The bus arrived just as the sun began to rise. My father packed our belongings on to the roof and sat us on a long bench at the back. This was the first time I had ever seen a bus. When it moved off, I clung to the seat, thrilled and terrified. The few other travellers dozed here and there, mostly roumis – Westerners – looking cramped in their shabby suits. I stared out of the windows at the landscape as it streamed past on either side. I was in awe of the bus driver. I could only see his back, which was broad as a rampart, and his broad, sinewy arms, which twisted the steering wheel with considerable authority. On my right sat a toothless old man with a tattered basket at his feet, who lurched from side to side with every hairpin bend. After each corner he would plunge his hand into the basket to make sure that everything was still as it should be.

The pungent petrol fumes and the closed windows finally got the better of me and, stomach churning, head feeling bloated as a rubber ball, I dozed off.

The bus stopped on a little square flanked by trees opposite a vast red-brick building. The travellers rushed for their bags. In their haste, some of them trod on my feet; I didn’t even notice. I was so dumbstruck by what I saw that I forgot to help my father take down our bundles.

The city.

I had never imagined that such a sprawling place could exist. It was extraordinary. For a moment I wondered if the heat and fumes were playing tricks on me. On the far side of the square, rows and rows of houses stretched as far as the eye could see, with tall windows and balconies filled with flowers.

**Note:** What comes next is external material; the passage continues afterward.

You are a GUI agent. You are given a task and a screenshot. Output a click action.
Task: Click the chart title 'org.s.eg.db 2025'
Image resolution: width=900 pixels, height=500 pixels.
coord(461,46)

The streets were paved and there were footpaths on either side. I couldn’t believe my eyes; I did not even have names for many of the things that flashed before them. Beautiful houses rose up on every side, elegant and impressive, set back behind high black railings. Families relaxed on verandas around white tables on which stood tall decanters of orangeade, while rosy children with hair of gold played in the gardens, their high-pitched laughter bursting through the greenery like jets of water. These privileged residences exuded a sense of tranquillity and wealth that I could hardly believe possible, so different were they from life out in the bled, where crops withered to dust, where stables and barns were less pathetic than the shack we had called home.

This was a different planet.

I shambled along behind my father, dazzled by the parks bounded by low stone walls or wrought-iron railings, by the broad, sunlit avenues with their street lamps, majestic and aloof, like glowing sentinels. And the cars . . . ! I had seen at least a dozen cars. They appeared out of nowhere, sputtering like shooting stars, only to disappear around a corner before I had time to make a wish.

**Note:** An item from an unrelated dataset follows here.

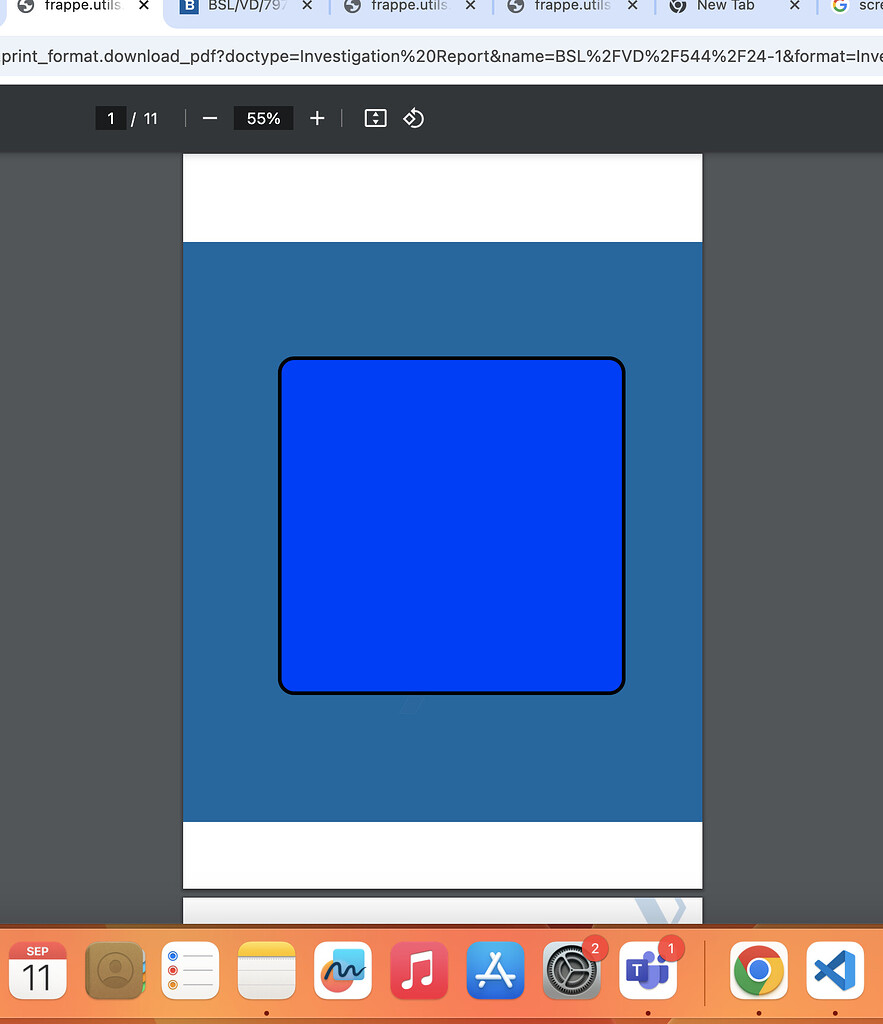Select the 55% zoom level display
Image resolution: width=883 pixels, height=1024 pixels.
[x=262, y=118]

‘What’s the name of this country?’ I asked my father.

‘Shut up and walk,’ he snapped. ‘And keep your eyes on the road if you don’t want to fall into a hole.’

This was Oran.

My father walked straight ahead, sure-footed, undaunted by the grid of streets and their dizzying buildings that branched out all around us, each so like the others that it felt as though we were marking time. Curiously, I saw, the women in the city did not wear the veil. They walked around with their faces bare; the old women wore strange headgear, but the younger ones went bare-headed, their hair on show for all to see, seemingly unperturbed by the men all around them.

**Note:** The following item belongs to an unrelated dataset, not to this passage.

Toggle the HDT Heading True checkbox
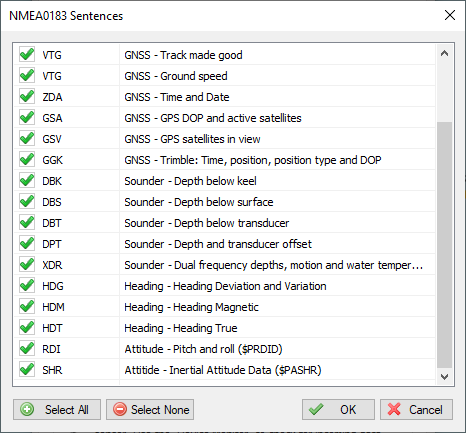This screenshot has height=433, width=466. (x=27, y=328)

As we walked farther, the hubbub died away and we wandered through peaceful, shady areas, the silence barely broken by a passing barouche or the clatter of a metal shutter. A few elderly European men with crimson faces lingered outside their front doors. They wore baggy shorts, shirts open to reveal their paunches, and broad-brimmed hats to protect their pale necks. Exhausted by the heat, they chatted over a glass of anisette set down on the pavement, distractedly waving fans to cool themselves. My father strode past without greeting them, without even looking at them, trying to act as though they were not even there, but his pace slackened now and lost something of its assurance.